Sustaining the slow hunch is less a matter of perspiration than of cultivation. You give the hunch enough nourishment to keep it growing, and plant it in fertile soil, where its roots can make new connections. And then you give it time to bloom.
However, one can only begin cultivating hunches when one remembers having an idea. Johnson gives the example of the “commonplace” book that intellectuals during the Enlightenment era maintained where they wrote down their thoughts, transcribed interesting or inspirational passages, and assembled a personalized encyclopedia of quotations. In the same vein, Johnson prescribes us to “write everything down.”
The liquid networks
Carbon is the basis of all life on Earth because it’s atomic structure makes it great at connecting with other atoms enabling it to form long chains of compounds. These connections allow for the formation of polymers and proteins without which Earth would have likely remained lifeless. When we first began to organize ourselves into villages, towns, and cities, we became members of networks, which exposed us to new ideas and led to what is now known as idea-sex. Before this, a novel idea by a person could very well die with them. Great ideas arise in crowds.

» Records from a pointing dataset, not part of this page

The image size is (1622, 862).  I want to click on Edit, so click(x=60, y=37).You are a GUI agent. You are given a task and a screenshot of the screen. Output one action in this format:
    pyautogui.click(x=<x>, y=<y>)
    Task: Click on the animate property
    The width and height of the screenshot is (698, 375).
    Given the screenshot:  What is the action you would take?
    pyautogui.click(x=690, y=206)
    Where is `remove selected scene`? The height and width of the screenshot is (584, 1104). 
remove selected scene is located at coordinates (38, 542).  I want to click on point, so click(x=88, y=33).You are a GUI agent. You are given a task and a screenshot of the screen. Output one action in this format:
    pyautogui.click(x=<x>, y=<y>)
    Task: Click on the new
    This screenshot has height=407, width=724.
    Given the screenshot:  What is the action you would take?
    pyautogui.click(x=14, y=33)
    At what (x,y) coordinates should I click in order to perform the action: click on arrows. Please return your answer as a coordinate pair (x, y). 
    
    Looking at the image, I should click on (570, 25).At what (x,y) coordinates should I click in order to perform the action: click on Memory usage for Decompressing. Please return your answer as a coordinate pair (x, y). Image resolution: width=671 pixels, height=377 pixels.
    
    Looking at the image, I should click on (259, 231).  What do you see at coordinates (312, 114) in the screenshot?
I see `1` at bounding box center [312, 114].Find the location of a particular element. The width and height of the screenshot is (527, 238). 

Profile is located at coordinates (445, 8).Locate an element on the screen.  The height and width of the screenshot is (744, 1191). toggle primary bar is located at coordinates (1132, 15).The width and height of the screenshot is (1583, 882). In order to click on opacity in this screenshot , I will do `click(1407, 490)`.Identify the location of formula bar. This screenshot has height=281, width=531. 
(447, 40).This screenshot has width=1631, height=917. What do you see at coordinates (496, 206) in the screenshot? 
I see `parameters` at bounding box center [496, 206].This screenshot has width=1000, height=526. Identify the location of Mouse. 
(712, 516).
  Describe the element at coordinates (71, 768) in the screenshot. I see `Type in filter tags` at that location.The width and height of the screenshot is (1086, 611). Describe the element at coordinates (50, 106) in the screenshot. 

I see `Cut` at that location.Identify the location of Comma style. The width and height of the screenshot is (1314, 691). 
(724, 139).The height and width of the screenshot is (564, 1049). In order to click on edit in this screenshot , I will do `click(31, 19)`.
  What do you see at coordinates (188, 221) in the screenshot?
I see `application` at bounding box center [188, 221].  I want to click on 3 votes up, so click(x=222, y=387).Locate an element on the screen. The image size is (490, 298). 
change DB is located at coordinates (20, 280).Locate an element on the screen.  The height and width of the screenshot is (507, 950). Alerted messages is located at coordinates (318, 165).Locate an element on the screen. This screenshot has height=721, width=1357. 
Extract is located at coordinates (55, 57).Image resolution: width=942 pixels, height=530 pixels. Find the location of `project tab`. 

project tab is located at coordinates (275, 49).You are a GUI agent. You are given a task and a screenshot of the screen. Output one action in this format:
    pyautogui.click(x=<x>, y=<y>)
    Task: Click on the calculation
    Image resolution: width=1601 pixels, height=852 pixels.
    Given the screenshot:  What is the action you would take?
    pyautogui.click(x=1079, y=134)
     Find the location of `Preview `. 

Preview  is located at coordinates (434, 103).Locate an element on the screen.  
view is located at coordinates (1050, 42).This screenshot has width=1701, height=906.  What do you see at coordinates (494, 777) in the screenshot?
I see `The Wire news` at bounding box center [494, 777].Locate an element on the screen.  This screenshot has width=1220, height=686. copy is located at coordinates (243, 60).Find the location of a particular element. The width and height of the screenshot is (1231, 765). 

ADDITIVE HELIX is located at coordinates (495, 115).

To better understand the process of scientific breakthroughs, psychologists decided to record everything that went on in four molecular biology laboratories. One would imagine that in a field such as molecular biology, great discoveries would be made by peering through a microscope. However, it turned out the most critical ideas arose during regular lab meetings, where the scientists informally discussed their work.
Cities facilitate such large networks that allow for inter-mingling of ideas in novel ways. And this is one of the reasons why cities breed more creative ideas than smaller towns. However, the largest network in the 21st century is not a city at all, but the internet, making the creation and diffusion of ideas more effective than any network that has come before it.
In summary, the best way to have new ideas isn’t to romanticize the genius inventor working in the isolation of a mountain cabin. Instead, it’s to expand the range of your possible next moves – your surface area in the world – by exposing yourself to as much serendipity, as many rivals and related ideas as possible; to borrow, to reimagine, to recombine.
Good ideas happen in networks; in one rather mind-bending sense, you could even say that “good ideas are networks.” Or as Johnson also puts it — “Chance favors the connected mind.”